La pénurie peut aussi avoir des effets sur les employés eux-mêmes en entraînant des épuisements professionnels et une augmentation des absences et maladies en raison d’une charge de travail trop élevée. Ce contexte sera propice à une augmentation des salaires et conditions de travail en faveur des employés, diminuant d’autant la rentabilité déjà fragile de certaines entreprises. Les employés sont de plus en plus conscients que le pouvoir de négociation penche dans leur direction.

En avril 2020 au Québec, au sommet de la crise, on comptait 825 900 emplois perdus. Ce sommet s’est grandement résorbé : en mars 2021, 112 700 emplois manquent encore à l’appel dans l’ensemble de la province (-2,6 %). La croissance du nombre d’emplois (+713 200) de mai 2020 à mars 2021 a permis de récupérer 86,4 % des emplois perdus. Le niveau d’emploi de mars 2021 est maintenant à 97,4 % de celui de février 2020 pour l’ensemble des secteurs.

Toujours pour l’ensemble des secteurs, la baisse a touché davantage les emplois à temps partiel (-98 500 ; -12,1 %) qu’à temps plein (-14 200 ; -0,4 %) et encore davantage les femmes (-76 400 ; -3,7 %) que les hommes (-36 300 ; -1,6 %).

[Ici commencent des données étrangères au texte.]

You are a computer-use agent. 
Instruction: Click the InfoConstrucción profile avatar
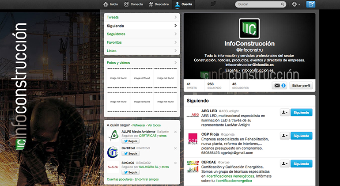coord(249,29)
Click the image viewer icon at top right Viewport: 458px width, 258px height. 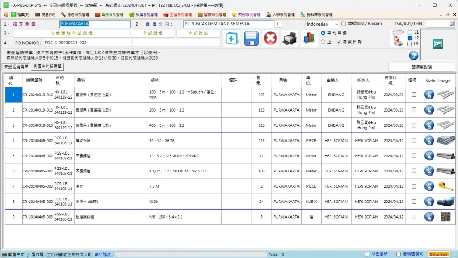437,44
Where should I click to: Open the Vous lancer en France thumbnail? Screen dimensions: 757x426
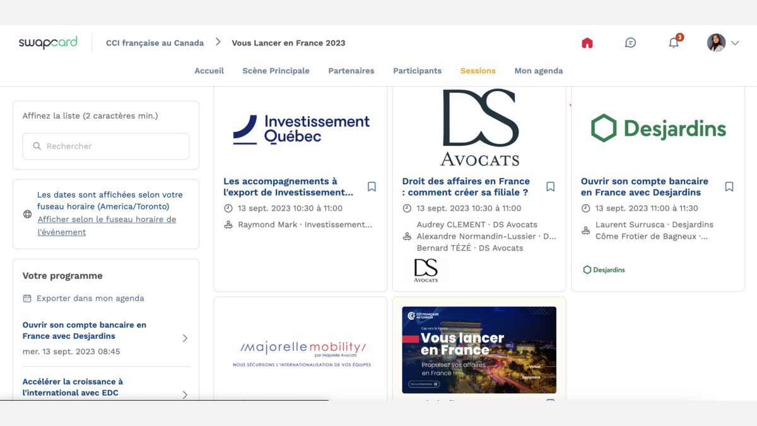479,350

Les secteurs où l’emploi a le plus baissé sont les services d’hébergement et de restauration (-73 600 ; -28,4 %), l’information, la culture et les loisirs (-42 600 ; -23,5 %) et le transport et l’entreposage (-25 300 ; -10,2 %). La population active s’est accrue en 2021 (+25 900 ; +0,6 %) au Québec tandis que le taux de chômage est stable à 6,4 % et a baissé de 0,7 point de pourcentage à 7,5 % au Canada.

Source : Institut du Québec

L’impact de la pandémie

Au Canada, l’emploi dans la restauration avait reculé en mai 2020 de 55,8 % (-635 515) par rapport à février 2020 et est resté en déficit de près d’un tiers (-29,3 % ; -336 667) en décembre 2020 par rapport à février 2020. De mi-janvier à mi-février 2021, selon le rapport Enquête canadienne sur la situation des entreprises de Statistique Canada, il se dégage trois constats intéressants sur les entreprises de restauration et les débits de boissons. La majorité de ces entreprises s’attendent à une baisse de la rentabilité à court terme, ne savent pas combien de temps elles pourront continuer à poursuivre leurs activités avant d’être contraintes de fermer ou de faire faillite et n’ont pas la capacité de s’endetter davantage.

En 2020, une proportion importante des entreprises des services de restauration et de débits de boissons a enregistré une baisse de 40 % ou plus de leurs recettes par rapport à 2019 et plus des trois quarts ont reçu une forme de financement en raison de la pandémie ou en ont fait une demande qui a été approuvée. En raison des restrictions imposées aux services de restauration sur place et l’hésitation des clients à fréquenter les restaurants, les entreprises de restauration et des débits de boissons ont adopté la livraison et les plats à emporter sans contact et ont fait des progrès technologiques pour accroître leurs ventes en ligne.

Plus de la moitié (50,7 %) ont indiqué qu’elles étaient susceptibles ou très susceptibles d’adopter des options de livraison ou de ramassage sans contact de façon permanente au-delà de la crise. Plus d’un quart (27,5 %) de ces entreprises ont une plateforme de vente en ligne ou prévoient en mettre une en œuvre prochainement. C’est plus de 30 % ou plus des ventes totales qui ont été réalisées en ligne par près d’un cinquième (19,4 %) des entreprises de restauration et débits de boissons, ce qui représente plus du double de 2019 (9,1 %).